_What you should do_. Which of the lines in the data below contain the string "column"? Copy each of them.

_Entries provided_.
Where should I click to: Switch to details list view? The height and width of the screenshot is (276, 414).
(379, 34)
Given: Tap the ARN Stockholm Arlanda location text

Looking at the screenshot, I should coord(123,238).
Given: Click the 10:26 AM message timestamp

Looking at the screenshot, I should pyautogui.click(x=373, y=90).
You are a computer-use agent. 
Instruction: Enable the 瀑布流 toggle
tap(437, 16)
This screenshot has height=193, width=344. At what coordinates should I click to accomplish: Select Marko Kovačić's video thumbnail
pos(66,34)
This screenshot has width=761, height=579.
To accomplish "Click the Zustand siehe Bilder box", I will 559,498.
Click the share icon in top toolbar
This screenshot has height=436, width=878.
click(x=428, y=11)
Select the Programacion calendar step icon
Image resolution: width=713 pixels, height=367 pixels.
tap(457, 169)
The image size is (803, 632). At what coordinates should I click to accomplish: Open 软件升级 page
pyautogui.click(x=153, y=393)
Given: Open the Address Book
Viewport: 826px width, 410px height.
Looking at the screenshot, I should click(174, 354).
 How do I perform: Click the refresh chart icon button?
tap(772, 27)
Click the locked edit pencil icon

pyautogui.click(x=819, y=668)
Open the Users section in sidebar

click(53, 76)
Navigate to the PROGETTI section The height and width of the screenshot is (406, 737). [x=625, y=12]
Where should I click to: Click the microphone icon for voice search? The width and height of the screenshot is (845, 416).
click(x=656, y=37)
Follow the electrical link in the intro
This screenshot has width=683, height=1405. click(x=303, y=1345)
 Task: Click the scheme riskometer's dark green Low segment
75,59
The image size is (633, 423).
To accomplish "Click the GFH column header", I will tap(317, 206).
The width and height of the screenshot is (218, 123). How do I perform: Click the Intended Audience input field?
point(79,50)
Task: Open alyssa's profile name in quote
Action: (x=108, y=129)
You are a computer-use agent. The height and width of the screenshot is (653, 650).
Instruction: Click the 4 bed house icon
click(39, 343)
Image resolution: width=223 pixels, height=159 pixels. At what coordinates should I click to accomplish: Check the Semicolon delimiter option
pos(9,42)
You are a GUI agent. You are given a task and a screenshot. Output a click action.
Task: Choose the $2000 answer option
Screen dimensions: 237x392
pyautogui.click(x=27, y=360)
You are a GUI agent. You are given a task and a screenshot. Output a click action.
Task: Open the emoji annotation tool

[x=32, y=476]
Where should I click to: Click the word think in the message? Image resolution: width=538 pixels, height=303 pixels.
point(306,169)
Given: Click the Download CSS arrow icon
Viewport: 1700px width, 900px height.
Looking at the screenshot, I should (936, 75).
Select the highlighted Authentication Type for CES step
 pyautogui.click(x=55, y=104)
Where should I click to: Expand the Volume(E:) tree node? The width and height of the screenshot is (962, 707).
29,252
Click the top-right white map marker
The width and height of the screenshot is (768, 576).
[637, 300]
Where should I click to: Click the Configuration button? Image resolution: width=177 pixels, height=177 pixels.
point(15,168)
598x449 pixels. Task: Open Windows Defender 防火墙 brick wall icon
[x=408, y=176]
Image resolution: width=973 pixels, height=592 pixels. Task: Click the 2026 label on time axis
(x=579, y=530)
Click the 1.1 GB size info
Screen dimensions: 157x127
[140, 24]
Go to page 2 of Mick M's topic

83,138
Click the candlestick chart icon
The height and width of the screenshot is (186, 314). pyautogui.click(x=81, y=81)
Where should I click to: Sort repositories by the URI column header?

_Solution to the problem_.
To accomplish "Click the GFH column header", I will tap(317, 206).
Where should I click to: Sort repositories by the URI column header?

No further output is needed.